The rest of the bar at Milroy’s is a spectacle too. When my other friends joined most recently and doubled the size of our party, we were accommodated at the side where we were had our own ‘snug’ littered with whisky memorabilia and bottles that caught our eyes. Even going to the toilet is an experience. Once one feels the urge to dehydrate, you must push your way through a sizeable bookcase (speak-easy style) which works via a pulley in which the weight on the other side is a whisky barrel….obviously. Then it’s down to the snazzier cocktail bar, which unfortunately we didn’t have the time to sample.
One thing I am slightly bemused by is the lack of Irish behind the bar, which may illicit a few groans from the readers. However, as is now understood, Irish whiskey is the fastest growing whiskey, by a country mile. I’m not sure that some Waterford, JJ Corry or Bushmills is enough to truly showcase the diversity in whisky. Given the number of Stauning, Japanese and Bourbon selections available, there’s no issue elsewhere.
Anyway, from what I can remember, here are two of the drams I sampled during the night, as we are in the business of whiskey reviewing after all.
Aberfeldy 28-Year-Old Milroy’s & Jazzed Edition
Price: £200 (available from Milroy’s online)
Nose: The evidence of bourbon is really noticeable here, lots of spiced vanilla custard with some burnt bits too. There’s a lovely sweetness too, Toffee Crisp and Rolos appease my sweetshop contemplations.
Palate: Again, there is more sweetness that comes through, but its more nuanced than the nose. There’s still vanilla, but its gentle and less spiced, more creamier. The honey notes run through it constantly and brings more of a bite to the sweetness. Some slight fruity notes come through too, almost poached pear and some unripe plums are perceptible.

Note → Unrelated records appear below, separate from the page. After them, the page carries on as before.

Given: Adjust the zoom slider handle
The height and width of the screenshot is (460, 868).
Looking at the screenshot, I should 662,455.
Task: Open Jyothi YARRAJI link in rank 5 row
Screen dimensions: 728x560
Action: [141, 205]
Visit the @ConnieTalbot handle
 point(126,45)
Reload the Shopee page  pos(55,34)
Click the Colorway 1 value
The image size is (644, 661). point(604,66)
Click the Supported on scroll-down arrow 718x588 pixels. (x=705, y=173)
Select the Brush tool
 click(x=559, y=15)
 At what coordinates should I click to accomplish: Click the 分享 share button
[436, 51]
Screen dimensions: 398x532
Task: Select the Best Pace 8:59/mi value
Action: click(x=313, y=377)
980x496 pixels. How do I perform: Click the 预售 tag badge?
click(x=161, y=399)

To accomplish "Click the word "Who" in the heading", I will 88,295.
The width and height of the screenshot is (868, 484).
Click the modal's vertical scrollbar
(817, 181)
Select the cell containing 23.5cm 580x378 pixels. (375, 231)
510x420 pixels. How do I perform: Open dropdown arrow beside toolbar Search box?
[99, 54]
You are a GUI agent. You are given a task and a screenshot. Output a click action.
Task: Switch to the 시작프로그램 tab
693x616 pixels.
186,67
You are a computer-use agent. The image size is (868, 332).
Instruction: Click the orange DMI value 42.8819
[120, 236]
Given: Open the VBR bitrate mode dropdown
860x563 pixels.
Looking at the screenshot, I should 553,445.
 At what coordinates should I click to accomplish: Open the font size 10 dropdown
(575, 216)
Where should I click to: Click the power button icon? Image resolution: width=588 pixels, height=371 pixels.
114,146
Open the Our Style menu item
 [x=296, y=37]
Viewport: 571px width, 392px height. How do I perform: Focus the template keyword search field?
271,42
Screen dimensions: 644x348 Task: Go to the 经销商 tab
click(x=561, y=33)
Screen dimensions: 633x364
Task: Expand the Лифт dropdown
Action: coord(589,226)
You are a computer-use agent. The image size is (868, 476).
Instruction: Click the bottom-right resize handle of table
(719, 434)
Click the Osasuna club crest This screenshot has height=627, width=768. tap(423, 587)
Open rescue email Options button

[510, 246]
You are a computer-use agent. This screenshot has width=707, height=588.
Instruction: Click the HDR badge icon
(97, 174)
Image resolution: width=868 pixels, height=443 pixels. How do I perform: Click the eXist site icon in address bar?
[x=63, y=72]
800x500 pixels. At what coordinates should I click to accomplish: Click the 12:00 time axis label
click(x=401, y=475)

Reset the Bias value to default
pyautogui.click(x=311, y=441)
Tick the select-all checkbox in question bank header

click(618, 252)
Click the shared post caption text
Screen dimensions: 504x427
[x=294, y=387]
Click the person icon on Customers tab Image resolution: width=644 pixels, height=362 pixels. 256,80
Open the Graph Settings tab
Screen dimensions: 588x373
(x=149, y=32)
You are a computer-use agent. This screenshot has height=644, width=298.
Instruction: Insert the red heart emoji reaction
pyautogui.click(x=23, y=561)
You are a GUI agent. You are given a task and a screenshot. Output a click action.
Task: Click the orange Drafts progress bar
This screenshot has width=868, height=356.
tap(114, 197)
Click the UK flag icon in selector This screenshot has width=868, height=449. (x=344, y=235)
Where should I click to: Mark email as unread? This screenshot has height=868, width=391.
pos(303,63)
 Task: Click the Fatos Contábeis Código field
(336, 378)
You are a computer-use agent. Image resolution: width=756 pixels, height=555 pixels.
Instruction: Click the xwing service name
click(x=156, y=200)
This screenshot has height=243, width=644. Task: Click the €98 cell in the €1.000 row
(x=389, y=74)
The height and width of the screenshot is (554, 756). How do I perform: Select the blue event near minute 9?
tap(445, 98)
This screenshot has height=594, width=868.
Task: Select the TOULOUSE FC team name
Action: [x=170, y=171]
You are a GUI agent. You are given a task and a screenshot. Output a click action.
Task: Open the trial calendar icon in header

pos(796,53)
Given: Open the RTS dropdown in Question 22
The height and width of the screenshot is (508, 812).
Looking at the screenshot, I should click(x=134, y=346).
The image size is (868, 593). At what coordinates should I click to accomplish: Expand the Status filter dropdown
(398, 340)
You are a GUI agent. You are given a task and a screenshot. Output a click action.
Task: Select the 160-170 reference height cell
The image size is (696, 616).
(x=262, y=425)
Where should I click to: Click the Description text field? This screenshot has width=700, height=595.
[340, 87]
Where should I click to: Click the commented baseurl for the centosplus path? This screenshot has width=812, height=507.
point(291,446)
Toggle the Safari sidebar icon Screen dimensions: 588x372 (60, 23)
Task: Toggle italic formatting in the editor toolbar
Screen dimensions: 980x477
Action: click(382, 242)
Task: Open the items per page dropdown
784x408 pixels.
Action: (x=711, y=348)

Finish: A really beautiful and luscious finish, medium to long in length which brings a subtle but gratifying heat throughout.
Stauning El Clásico
Price: £64.24 (available from Master of Malt)
Nose: Given it’s inspired by a Manhattan, I get the nose in parts here. There’s a typical spiciness from the rye base, and the pepper, notable from the Stauning Rye whisky I reviewed here comes noticeable. The sweetness of the vermouth is really and almost balances the spice from the rye. Spiced apples with cinnamon with clementine oranges.
Palate: A clear similarity to the core rye whisky with more pepper notes. However, there’s more sweetness from fruits, again, clementine oranges and a little citrus zest.
Finish: The real star of the show and the vermouth takes over and gives that sweetness of plums and maraschino cherries. The bittersweet notes and botanical essence come through too and linger on to a medium length finish.
This is well-worth a visit on a trip to London. It’s quintessentially British and has all the charm and allure that brings with it. The staff are kind, generous and knowledgeable, ensuring that even the unwitting tourist that pops in gets a thorough recommendation that enables them to tick it off their London bucket list. For me, I will certainly keep going back. However, to whet my Irish palate, the Toucan Bar do a fantastic range of Irish whiskey downstairs.
I’d also recommend that if you want to go and thoroughly sample some drams and make some detailed notes, don’t go with your friends on a Tuesday night. Trying to write extensive notes whilst having the ‘craic’ is not a conducive act!